Mini fuzz testing

Sep 16, 2009 12:19 GMT  ·  By

Not comfortable with fully fledged fuzz testing? Then Microsoft might just have the right alternative for you. Of course, if you don’t even know what fuzz is, chances are that you won’t need either a full fuzzer or the mini version that the Redmond company is offering as a standalone download. MiniFuzz, up for grabs via the Microsoft Download Center since September 15th, 2009, is a basic fuzzer offered by the software giant in an effort to spread the usage of fuzz testing among software developers. While fuzz testing can be used to secure applications, many developers choose to ignore the security aspect of their software completely, and using a fuzzer might be last on their priority list. A list that Microsoft hopes to change with the delivery of MiniFuzz.

“MiniFuzz is a very simple fuzzer designed to ease adoption of fuzz testing by non-security people who are unfamiliar with file fuzzing tools or have never used them in their current software development processes,” reads the description from the Redmond company. “MiniFuzz is a basic testing tool designed to help detect code flaws that may expose security vulnerabilities in file-handling code. This tool creates multiple random variations of file content and feeds it to the application to exercise the code in an attempt to expose unexpected and potentially insecure application behaviors.”

According to the software giant, developers will be able to use MiniFuzz with Windows 7, Windows Vista and Windows XP. While the MiniFuzz moniker might not do the tool justice, fact is that the solution is perfectly capable of bombarding applications with invalid input in the search for unexpected exceptions. Fuzzing, or fuzz testing, is the security practice of hammering away at an application with random data as input. The software is subsequently analyzed in order to pinpoint behavior that might leave end users exposed to risks. Because of the large quantities of data involved in fuzzing, the process is, as a rule, automated.

“To set up MiniFuzz: Run the MiniFuzz Setup.msi. See the Help documentation included in the MiniFuzz application for further details on configuring and using MiniFuzz.
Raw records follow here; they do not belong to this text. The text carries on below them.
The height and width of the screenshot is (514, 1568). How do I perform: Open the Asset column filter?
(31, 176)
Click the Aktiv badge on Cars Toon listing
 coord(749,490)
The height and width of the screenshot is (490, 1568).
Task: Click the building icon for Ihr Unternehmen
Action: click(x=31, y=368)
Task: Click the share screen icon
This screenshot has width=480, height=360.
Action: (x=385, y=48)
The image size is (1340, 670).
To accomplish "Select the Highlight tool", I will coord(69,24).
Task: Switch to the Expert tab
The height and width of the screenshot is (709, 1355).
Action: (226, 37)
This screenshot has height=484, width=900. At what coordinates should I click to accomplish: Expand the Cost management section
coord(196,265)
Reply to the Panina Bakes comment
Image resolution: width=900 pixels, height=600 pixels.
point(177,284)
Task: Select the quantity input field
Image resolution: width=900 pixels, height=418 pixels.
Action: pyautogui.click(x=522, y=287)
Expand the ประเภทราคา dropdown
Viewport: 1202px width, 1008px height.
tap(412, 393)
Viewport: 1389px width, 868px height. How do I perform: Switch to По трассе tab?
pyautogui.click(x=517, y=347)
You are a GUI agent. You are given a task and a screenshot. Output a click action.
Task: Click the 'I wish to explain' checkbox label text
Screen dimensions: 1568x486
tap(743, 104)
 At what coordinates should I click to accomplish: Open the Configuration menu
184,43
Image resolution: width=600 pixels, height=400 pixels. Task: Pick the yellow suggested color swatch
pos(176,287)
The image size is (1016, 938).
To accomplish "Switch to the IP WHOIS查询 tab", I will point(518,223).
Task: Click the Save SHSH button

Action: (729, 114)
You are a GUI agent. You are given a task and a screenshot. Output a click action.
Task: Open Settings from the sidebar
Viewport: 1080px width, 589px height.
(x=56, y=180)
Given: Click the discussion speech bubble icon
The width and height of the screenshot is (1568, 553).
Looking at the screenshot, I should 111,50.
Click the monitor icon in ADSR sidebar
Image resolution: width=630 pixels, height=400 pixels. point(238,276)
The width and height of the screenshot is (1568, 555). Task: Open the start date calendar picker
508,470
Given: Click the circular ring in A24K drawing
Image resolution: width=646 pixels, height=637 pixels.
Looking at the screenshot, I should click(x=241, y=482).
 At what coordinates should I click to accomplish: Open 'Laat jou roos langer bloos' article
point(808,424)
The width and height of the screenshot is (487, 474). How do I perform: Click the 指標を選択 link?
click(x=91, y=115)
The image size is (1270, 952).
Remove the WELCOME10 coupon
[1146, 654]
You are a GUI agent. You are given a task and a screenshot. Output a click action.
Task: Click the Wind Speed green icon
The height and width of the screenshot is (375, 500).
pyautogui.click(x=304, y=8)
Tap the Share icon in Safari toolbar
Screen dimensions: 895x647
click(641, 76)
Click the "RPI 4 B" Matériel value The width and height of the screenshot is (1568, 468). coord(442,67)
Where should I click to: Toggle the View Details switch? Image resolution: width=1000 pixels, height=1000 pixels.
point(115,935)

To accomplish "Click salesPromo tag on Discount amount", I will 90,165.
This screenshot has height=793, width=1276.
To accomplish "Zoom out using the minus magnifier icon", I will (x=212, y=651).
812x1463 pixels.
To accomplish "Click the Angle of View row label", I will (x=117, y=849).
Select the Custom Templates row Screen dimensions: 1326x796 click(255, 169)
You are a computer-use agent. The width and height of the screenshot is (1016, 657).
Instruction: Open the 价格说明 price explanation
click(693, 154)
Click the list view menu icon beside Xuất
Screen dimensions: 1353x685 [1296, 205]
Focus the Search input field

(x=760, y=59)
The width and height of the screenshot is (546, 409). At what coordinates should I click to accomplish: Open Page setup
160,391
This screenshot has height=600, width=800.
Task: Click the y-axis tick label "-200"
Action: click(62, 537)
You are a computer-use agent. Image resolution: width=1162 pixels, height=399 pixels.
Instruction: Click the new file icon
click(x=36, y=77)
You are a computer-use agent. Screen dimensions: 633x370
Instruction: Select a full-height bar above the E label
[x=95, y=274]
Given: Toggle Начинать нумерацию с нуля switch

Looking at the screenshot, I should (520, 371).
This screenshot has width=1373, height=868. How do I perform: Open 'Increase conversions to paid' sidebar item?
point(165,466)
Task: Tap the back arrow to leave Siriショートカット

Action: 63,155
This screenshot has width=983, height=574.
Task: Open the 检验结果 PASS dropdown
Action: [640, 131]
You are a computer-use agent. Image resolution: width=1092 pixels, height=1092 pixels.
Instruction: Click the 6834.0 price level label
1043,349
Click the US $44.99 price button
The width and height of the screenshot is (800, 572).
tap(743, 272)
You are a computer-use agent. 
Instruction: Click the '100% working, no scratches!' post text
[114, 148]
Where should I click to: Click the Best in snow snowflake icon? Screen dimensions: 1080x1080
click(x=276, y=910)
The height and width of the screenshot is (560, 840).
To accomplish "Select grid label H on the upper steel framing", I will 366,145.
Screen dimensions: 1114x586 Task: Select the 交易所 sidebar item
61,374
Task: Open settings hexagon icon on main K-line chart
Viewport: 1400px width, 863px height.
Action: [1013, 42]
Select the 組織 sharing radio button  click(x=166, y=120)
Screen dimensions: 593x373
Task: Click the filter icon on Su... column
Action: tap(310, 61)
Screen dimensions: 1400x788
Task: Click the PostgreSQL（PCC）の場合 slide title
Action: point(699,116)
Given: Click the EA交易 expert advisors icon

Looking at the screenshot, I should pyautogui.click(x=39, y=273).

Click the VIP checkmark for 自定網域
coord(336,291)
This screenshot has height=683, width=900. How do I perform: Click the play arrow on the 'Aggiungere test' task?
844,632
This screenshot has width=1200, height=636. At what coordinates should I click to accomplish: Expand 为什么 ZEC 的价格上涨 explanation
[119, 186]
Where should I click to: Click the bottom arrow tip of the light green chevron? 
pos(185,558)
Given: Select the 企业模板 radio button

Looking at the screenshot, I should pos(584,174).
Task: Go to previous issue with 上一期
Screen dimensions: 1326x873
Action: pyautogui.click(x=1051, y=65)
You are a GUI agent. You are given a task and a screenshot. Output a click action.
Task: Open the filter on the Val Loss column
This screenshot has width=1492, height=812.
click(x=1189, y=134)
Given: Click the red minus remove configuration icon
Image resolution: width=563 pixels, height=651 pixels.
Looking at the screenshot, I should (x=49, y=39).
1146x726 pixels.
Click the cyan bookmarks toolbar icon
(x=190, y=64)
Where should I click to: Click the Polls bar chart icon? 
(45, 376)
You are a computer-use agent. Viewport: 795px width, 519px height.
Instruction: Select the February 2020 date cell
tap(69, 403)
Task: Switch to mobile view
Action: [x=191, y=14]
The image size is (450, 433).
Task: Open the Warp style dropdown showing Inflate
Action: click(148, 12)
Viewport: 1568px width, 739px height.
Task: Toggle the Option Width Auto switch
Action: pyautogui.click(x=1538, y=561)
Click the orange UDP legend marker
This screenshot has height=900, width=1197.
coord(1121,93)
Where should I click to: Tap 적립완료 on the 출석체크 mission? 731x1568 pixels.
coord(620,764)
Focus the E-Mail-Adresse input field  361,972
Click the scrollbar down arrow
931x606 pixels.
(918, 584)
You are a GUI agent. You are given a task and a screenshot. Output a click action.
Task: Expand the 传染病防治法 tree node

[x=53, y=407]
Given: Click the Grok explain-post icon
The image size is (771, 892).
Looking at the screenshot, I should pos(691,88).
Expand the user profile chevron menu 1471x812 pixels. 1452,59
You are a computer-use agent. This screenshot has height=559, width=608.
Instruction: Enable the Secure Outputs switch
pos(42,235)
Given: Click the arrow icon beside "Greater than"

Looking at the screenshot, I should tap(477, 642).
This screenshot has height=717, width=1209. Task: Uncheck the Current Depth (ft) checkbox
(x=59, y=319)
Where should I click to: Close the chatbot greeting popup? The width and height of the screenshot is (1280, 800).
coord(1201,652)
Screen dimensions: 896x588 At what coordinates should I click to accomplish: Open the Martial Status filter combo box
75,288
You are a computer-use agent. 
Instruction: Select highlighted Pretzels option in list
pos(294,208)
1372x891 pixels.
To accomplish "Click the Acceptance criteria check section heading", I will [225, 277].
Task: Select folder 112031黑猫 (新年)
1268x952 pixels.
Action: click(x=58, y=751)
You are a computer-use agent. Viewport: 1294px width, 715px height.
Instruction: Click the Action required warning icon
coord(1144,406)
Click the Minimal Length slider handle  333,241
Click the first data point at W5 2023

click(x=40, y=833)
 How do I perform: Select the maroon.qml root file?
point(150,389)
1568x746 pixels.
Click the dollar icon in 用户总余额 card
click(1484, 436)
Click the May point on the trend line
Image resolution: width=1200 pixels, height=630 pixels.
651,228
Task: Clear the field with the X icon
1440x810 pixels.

You can run the following command-line scripts to automatically create the appropriate registry settings: REG add "HKEY_CURRENT_USER\Software\Microsoft\Windows\Windows Error Reporting" /f REG add "HKEY_CURRENT_USER\Software\Microsoft\Windows\Windows Error Reporting" /v DontShowUI /t REG_DWORD /d 1 REG add "HKEY_CURRENT_USER\Software\Microsoft\Windows\Windows Error Reporting" /v ExcludedApplications /t REG_MULTI_SZ,” Microsoft explained.